En el mundo actual todo se identifica con un icono, y si tuviésemos que buscar uno que identificase la ciencia moderna sería, sin duda, la figura de A. Einstein. Este, que escribió sus primeros trabajos siendo empleado de la oficina de patentes de Berna, sin financiación ni equipos de investigación, se hizo famoso a partir de la década de los veinte del pasado siglo, tanto por su obra como por su actividad filosófica, política y cultural, envuelta en su informal imagen de genio desaliñado. Con él convivieron científicos como Oppenheimer, Gödel, Heisenberg, Fermi, Schrödinger o Turing, que unas veces fueron recompensados con la fama e incluso con el Premio Nobel, otras no, pues ese premio es fruto de una elección política entre muchos candidatos merecedores de él. Sin embargo, parece que todo el prestigio ante la opinión pública se quedó en el icono de Don Alberto.
Los científicos deben buscar la verdad en su campo y aumentar el conocimiento, dentro de sus programas de investigación puros, o de uso militar –por desgracia los que se llevan la mayor financiación– o civil, asociados al desarrollo de la industria farmacéutica, de la energética… En España, sin embargo, la escasa presencia de la investigación en la empresa, lógica en el país del turismo y la burbuja del ladrillo, reyes y motores de la economía, ha hecho que las universidades sean las protagonistas básicas de la investigación.
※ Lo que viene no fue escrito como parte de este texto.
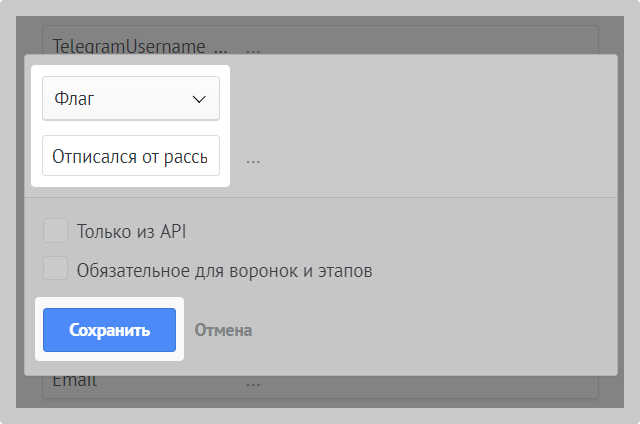
Task: Click the word API in checkbox label
Action: point(172,232)
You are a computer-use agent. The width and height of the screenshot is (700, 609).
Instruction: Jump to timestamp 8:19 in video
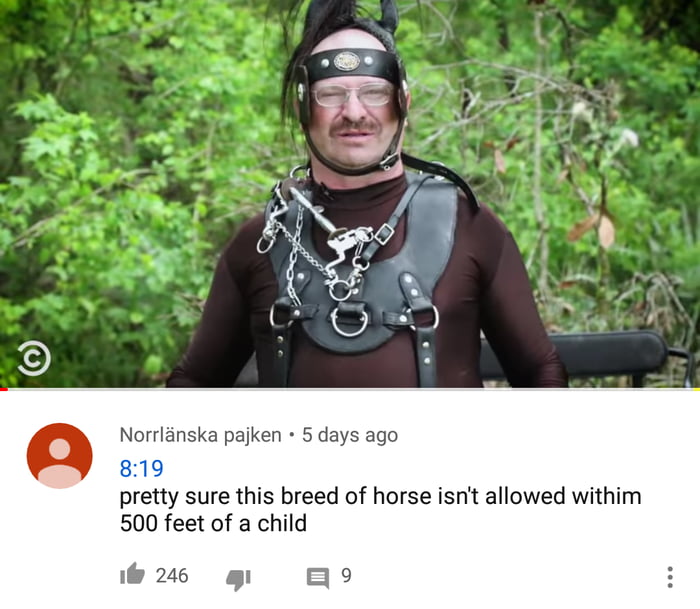point(142,468)
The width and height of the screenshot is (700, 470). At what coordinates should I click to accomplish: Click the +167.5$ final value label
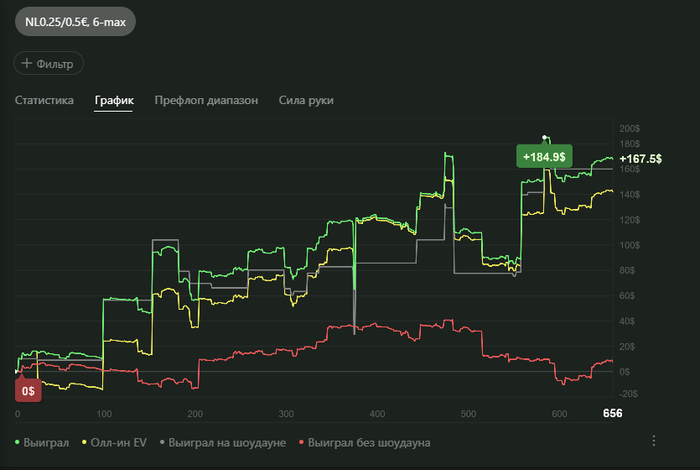click(x=641, y=159)
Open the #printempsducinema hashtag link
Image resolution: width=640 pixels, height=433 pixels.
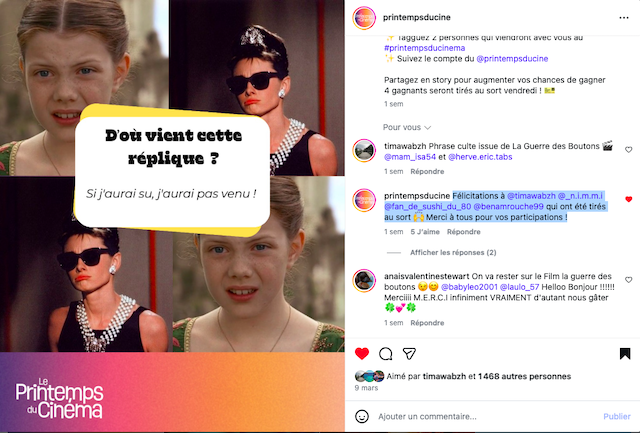coord(424,48)
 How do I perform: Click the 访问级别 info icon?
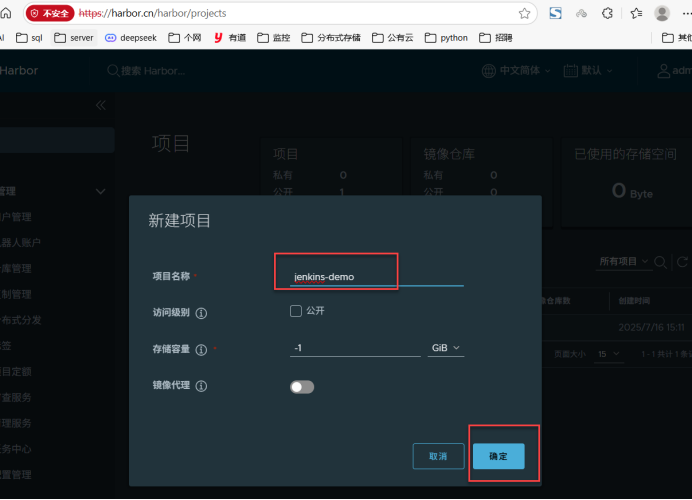201,313
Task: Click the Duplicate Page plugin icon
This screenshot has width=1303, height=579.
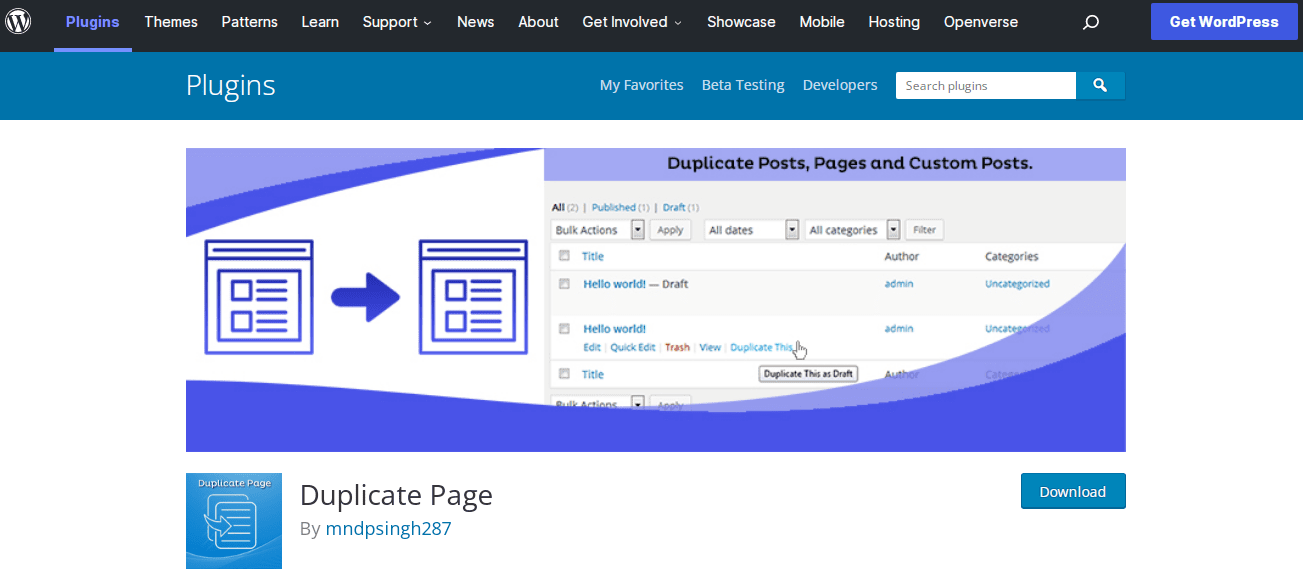Action: pyautogui.click(x=234, y=521)
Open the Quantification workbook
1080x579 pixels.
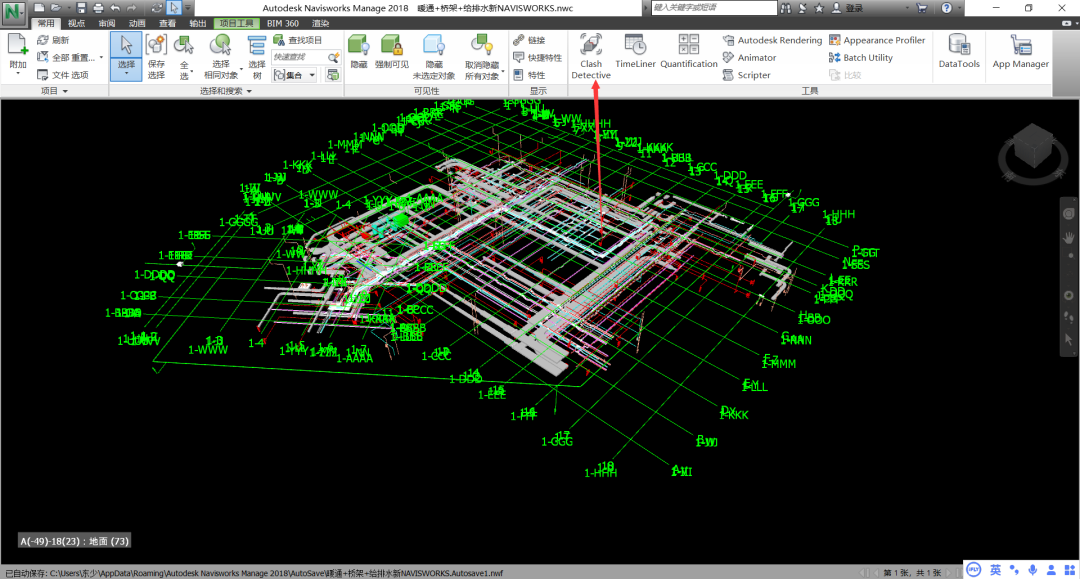[689, 52]
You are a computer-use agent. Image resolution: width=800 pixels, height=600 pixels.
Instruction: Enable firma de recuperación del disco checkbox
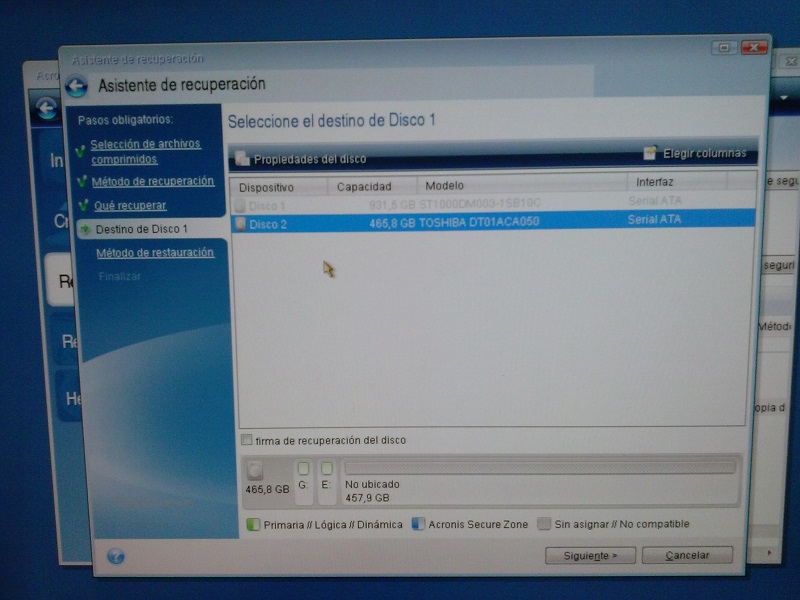[x=247, y=440]
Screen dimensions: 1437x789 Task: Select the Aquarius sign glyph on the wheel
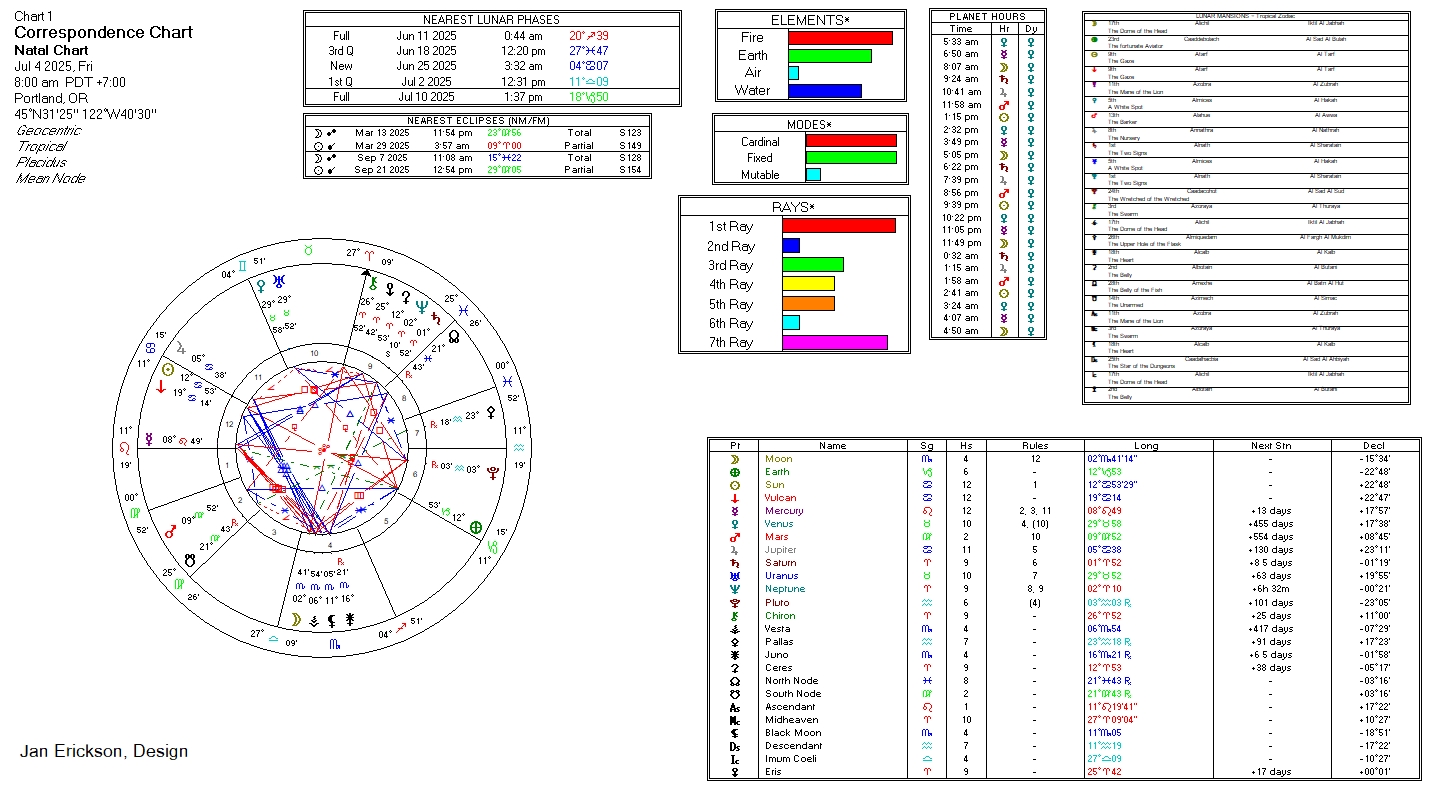tap(517, 448)
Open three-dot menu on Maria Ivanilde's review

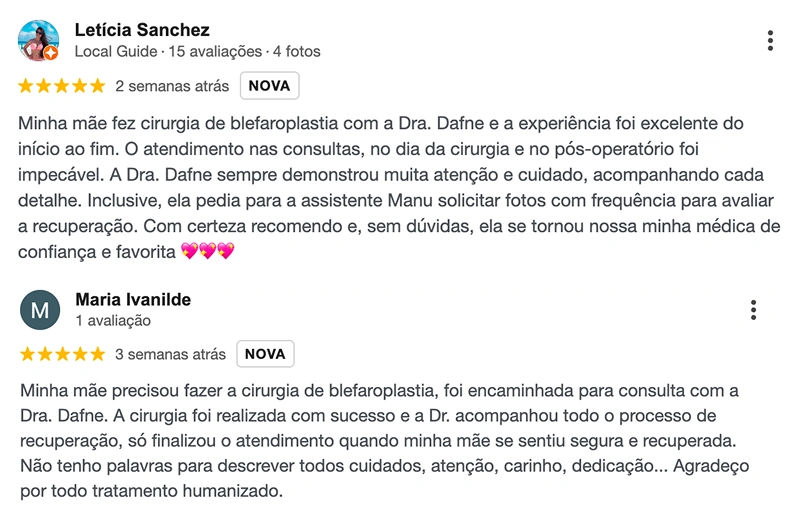pyautogui.click(x=753, y=310)
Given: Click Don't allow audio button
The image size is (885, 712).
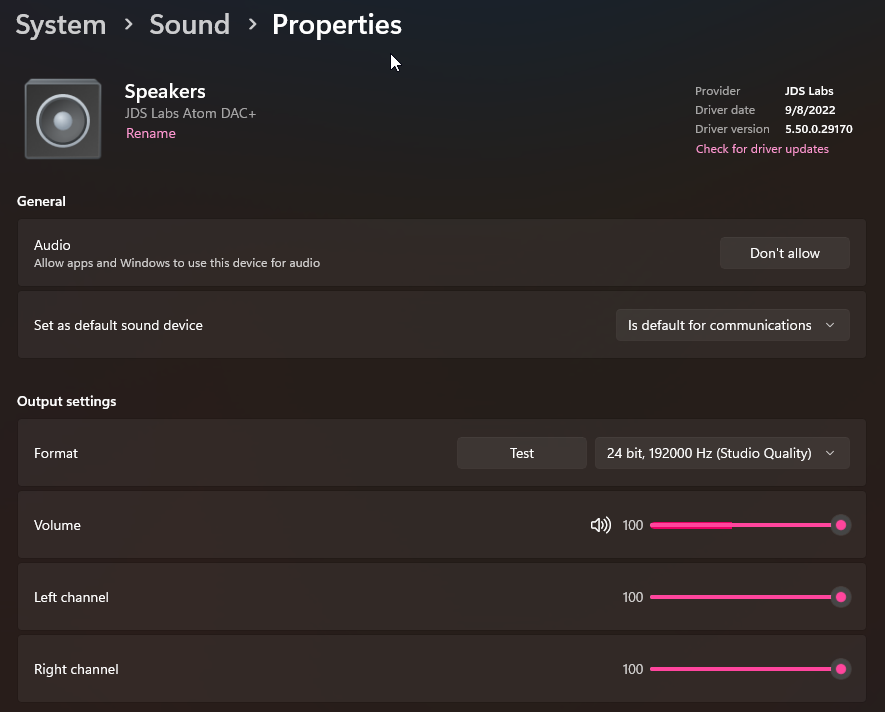Looking at the screenshot, I should click(x=785, y=253).
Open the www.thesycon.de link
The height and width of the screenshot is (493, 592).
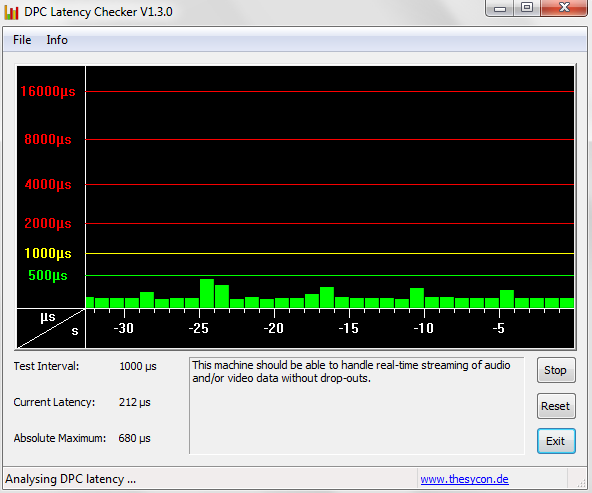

Unas universidades que en los últimos 40 años vieron aumentados sus recursos, no siempre bien aprovechados, en las que no se ha formado ningún Premio Nobel pero si muchos científicos y humanistas de valía media y alta.
En esas universidades, ya antes de la crisis y más con ella, se ha desatado una feroz competición por la búsqueda de recursos, más públicos que privados, labor que no es propia de un científico, pero en la que muchos deben emplear parte de su tiempo; y, a la par, se han desarrollado campañas, a veces desesperadas, de propaganda para darse a conocer a la opinión pública. Campañas necesarias en las que la mayoría de los científicos, identificados con su labor, muchas veces esotérica, no quieren participar. Pocos científicos escriben en España libros de divulgación de la altura de los de Weinberg, Einstein o Jay Gould, y por eso el científico de la televisión es Eduardo Punset, un economista y empresario que cultiva un look un tanto informal.
En Galicia, a nivel modesto, algunos científicos cumplieron esa labor en el pasado, y otros en el presente intentan hacerla a través de la prensa diaria, como M. Casalderrey, U. Labarta o J. Mira, utilizando este último todos los medios posibles, la TVG, los libros sencillos, o la organización del Programa Conciencia, financiado con distintas fuentes, que tiene un aspecto divulgativo y cultural –que puede tener puntos discutibles– y otra dimensión profesional, nunca bien percibida lógicamente por la opinión pública. Con sus medios Mira intenta despertar el interés por la ciencia, por lo que algunos quizá lo critiquen, como a tantos otros.
La ciencia es ante todo conocimiento, unas veces útil y otras no. Las universidades son las encargadas de crearla y difundirla. Deben ser conscientes de ello y hacérselo saber a la opinión pública. Esa es su misión y no la de ser motores de industrias a veces inexistentes. Si la cumplen bien ya no necesitarán pedir perdón por existir, ni cultivar desesperadamente el marketing, como casi todas hacen.